The Judiciary: Interview with the Author, Pt. II


Core Document Collection
Cover of The Judiciary, edited by Joshua Dunn

Last week we spoke with Professor Joshua Dunn about a recently published document collection he edited, The Judiciary. Dunn commented on the Supreme Court’s evolving understanding of its role in our constitutional system. From the brief description of the judiciary branch given in Article III of the Constitution, the Court and observers of it have inferred its right of judicial review, that is, its power to evaluate whether actions of the legislative and executive branches of government accord with the Constitution. In more recent times, the Court has claimed a position of judicial supremacy—that it is the final arbiter of the Constitution’s meaning. This understanding of the Court’s role, Dunn said, heightens concerns about the way the Court conducts its business and the way appointments to the Court are made. It also raises questions about the conflicts that may arise when the judiciary interprets the Constitution differently from the other branches of government, or when it resolves differences between state and federal laws in favor of those that are federal. We continue this conversation today.

In the twentieth century, a debate arose over whether the Constitution carried a stable, constant meaning. People began to speak of the “living Constitution,” implying that the meaning of the Constitution changed over time. Others, calling themselves “originalists,” insisted that the Constitution should be understood to mean what those who framed the document thought it meant. Are these ideas just new terms for the older debate between those who apply a “strict construction” of the Constitution’s meaning and those who apply a looser construction?

Thomas Sully. Andrew Jackson – 7th President of the United States (1829–1837), 1824. Public domain, from the US Senate site.

“Strict construction” and “originalism” are really different ideas, used at different times in our history. One of the earliest debates over the “strict” or “loose” construction of the Constitution arose over the creation of the First National Bank. It continued through President Andrew Jackson’s objection to an act of Congress rechartering the Second Bank of the United States. Those who voted to recharter the Bank assumed that an 1819 Supreme Court decision, McCullough v. Maryland (Document 5), had established Congress’s power to create it under the “necessary and proper” clause. Jackson disagreed, arguing that Chief Justice John Marshall too broadly construed the meaning of that clause. 

Jackson’s veto message (Document 6) asserted the right and responsibility of the executive to interpret the Constitution independently of the Court. Of course, he also opposed the Bank on policy grounds. He thought the Bank gave privileges to the wealthy and to foreign stockholders at the expense of average citizens. 

Twentieth-century progressives, wanting to transcend arguments over strict or loose construction, elaborated the idea of a “living Constitution.” Here, a Darwinian perspective was marshaled to support progressive legislation (although in other instances, Darwinism was used to oppose it). Progressives like Woodrow Wilson argued that the Constitution should be viewed not as a fixed framework but as a living organism, its meaning growing and changing as the nation changed. Jurists, in the words of Justice Brennan, were tasked with adapting the Constitution’s “great principles to cope with current problems and current needs” (Document 19). 

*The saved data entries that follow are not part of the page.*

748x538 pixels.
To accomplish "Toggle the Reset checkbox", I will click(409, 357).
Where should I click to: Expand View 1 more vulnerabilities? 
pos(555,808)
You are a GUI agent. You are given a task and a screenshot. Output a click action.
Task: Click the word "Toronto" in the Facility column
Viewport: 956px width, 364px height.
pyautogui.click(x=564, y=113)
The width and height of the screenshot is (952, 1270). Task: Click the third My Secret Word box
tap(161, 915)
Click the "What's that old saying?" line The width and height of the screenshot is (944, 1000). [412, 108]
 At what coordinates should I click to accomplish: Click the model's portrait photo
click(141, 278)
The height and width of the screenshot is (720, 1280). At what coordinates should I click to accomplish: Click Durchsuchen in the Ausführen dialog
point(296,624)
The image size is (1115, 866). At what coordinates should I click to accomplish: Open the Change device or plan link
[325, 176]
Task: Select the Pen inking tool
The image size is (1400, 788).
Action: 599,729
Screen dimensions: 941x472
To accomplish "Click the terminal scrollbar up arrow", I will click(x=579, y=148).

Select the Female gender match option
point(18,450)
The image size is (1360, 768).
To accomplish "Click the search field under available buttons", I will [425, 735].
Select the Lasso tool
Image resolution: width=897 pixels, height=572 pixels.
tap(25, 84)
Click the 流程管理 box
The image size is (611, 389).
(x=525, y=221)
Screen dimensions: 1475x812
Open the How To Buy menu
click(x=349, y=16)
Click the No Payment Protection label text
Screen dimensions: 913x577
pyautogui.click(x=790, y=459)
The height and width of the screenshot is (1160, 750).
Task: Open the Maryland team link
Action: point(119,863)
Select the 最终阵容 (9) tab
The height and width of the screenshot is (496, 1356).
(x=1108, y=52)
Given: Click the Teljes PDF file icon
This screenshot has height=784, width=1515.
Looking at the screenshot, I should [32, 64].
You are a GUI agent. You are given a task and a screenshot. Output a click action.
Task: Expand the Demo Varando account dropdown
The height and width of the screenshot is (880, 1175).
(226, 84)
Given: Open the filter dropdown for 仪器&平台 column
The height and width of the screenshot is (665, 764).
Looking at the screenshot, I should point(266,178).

Justice William O. Douglas in Griswold v. Connecticut showed how this might be done when he found a “right to privacy” implied in the Bill of Rights. He spoke of “penumbras,” or shadowy suggestions of rights emanating from the Constitution. This procedure appalled Justice Black, who called it “the natural law due process philosophy” of jurisprudence. It found guarantees of rights that would follow from the theory of natural rights throughout the Constitution—and yet nowhere in particular.

Countering such views, President Reagan’s Attorney General, Edwin Meese (Document 18), outlined a “Jurisprudence of Original Intention.” Its aim, he said, was “to judge policies in light of principles, rather than remold principles in light of policies.” Jurists should interpret the actual word of the Constitution, keeping in mind the framers’  understanding of those words. 

To Justice William Brennan (Document 19), the originalist approach amounted to “arrogance cloaked in humility,” because, he said, it presumed to know what the framers actually meant. Brennan claimed that “sources of potential enlightenment such as records of the ratification debates provide sparse or ambiguous evidence of the original intention” of the framers. And yet the debate over the ratification of the Constitution is one of the most well-documented debates in history—we have the 85 essays of The Federalist that detail the thinking of the framers as well as the numerous Antifederalist essays to which The Federalist responded. We also have records of the debates in the state ratifying conventions. For originalists today, those debates are often the most important source of information, because they represent the will of the people as exercised through their elected representatives to those conventions. Also, much of the time the debate over ratification concerned not what the Constitution meant but rather whether it was a good idea. 

Granted, there are places in the Constitution where the meaning remains opaque. Some people make much of the vesting clause of Article II, contrasting it with the use of the phrase “herein granted” in Article I. From this difference, they infer that the framers meant to limit the power of Congress to those specifically enumerated and that they meant to give the executive larger, less specific authority. Whether the wording really supports that interpretation is debatable. Still, there is often quite substantial evidence about what the ratifiers understood the Constitution to mean. 

Brennan’s real objection to originalism was that the founders’ struggle for freedom differed from the struggles of later Americans. The current generation found threats to their rights not in government but in economic forces and majority prejudices. Still, Brennan said, the overarching aim of the Constitution was to protect “the human dignity of every individual.” This aim could not be doubted, since successive generations’ amendments to the Constitution had only broadened its power to safeguard human dignity. 

The Judiciary
Antonin Scalia, Associate Justice of the Supreme Court of the United
States, 2013. Collection of the Supreme Court of the United States

Antonin Scalia, the most outspoken defender of originalism in recent times, disagreed; he did not see Constitutional jurisprudence marching steadily toward the expansion of such safeguards (Document 21). He called non-originalism “a two-way street that handles traffic both to and from individual rights.” Besides, untethering judicial opinion from inquiry into the founders’ intent undermined the court’s legitimacy. If jurists were not guided by the intentions of those who wrote the Constitution and gave them their authority, how could they justify their role?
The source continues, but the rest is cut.